▶ What the task requires:
Quote the rows below word for word, from the line containing "You are a computer-use agent. The" through the last line of the rows, with both ends included.

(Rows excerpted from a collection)
══════════

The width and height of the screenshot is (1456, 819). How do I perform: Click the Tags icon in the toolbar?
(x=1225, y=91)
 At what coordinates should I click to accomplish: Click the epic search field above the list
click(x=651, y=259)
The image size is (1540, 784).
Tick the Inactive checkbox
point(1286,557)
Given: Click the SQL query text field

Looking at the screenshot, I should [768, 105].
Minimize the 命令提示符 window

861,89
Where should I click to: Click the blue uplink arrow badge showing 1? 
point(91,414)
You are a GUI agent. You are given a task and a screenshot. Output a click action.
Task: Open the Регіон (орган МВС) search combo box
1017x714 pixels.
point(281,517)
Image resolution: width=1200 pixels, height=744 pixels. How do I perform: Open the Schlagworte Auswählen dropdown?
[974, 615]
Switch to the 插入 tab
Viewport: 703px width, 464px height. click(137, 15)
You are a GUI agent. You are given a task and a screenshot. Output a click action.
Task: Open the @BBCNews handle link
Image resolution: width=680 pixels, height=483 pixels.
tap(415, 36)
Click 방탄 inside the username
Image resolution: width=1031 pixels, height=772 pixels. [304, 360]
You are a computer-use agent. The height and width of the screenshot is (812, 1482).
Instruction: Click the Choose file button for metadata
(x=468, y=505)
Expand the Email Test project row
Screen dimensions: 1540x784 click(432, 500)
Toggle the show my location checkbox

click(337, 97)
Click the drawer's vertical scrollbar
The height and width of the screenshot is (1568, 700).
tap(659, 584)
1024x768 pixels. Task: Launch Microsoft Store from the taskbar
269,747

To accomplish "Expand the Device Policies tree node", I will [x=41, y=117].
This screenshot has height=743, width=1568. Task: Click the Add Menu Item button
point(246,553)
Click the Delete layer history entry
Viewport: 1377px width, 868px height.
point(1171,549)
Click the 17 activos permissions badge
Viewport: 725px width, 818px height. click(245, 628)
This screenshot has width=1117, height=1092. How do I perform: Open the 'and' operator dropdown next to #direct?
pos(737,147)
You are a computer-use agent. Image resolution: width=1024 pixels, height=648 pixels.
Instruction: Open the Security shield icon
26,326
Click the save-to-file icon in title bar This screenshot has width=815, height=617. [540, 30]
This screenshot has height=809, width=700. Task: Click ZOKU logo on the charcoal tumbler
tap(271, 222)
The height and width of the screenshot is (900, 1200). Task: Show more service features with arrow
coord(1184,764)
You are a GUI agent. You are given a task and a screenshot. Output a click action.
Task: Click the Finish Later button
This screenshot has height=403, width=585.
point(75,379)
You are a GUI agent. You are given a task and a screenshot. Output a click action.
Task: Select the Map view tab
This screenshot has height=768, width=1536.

══════════

▶ Expected answer:
You are a computer-use agent. The height and width of the screenshot is (812, 1482).
Instruction: Click the Choose file button for metadata
(x=468, y=505)
Expand the Email Test project row
Screen dimensions: 1540x784 click(432, 500)
Toggle the show my location checkbox

click(337, 97)
Click the drawer's vertical scrollbar
The height and width of the screenshot is (1568, 700).
tap(659, 584)
1024x768 pixels. Task: Launch Microsoft Store from the taskbar
269,747

To accomplish "Expand the Device Policies tree node", I will [x=41, y=117].
This screenshot has height=743, width=1568. Task: Click the Add Menu Item button
point(246,553)
Click the Delete layer history entry
Viewport: 1377px width, 868px height.
point(1171,549)
Click the 17 activos permissions badge
Viewport: 725px width, 818px height. click(245, 628)
This screenshot has width=1117, height=1092. How do I perform: Open the 'and' operator dropdown next to #direct?
pos(737,147)
You are a computer-use agent. Image resolution: width=1024 pixels, height=648 pixels.
Instruction: Open the Security shield icon
26,326
Click the save-to-file icon in title bar This screenshot has width=815, height=617. [540, 30]
This screenshot has height=809, width=700. Task: Click ZOKU logo on the charcoal tumbler
tap(271, 222)
The height and width of the screenshot is (900, 1200). Task: Show more service features with arrow
coord(1184,764)
You are a GUI agent. You are given a task and a screenshot. Output a click action.
Task: Click the Finish Later button
This screenshot has height=403, width=585.
point(75,379)
You are a GUI agent. You are given a task and a screenshot. Output a click action.
Task: Select the Map view tab
This screenshot has height=768, width=1536.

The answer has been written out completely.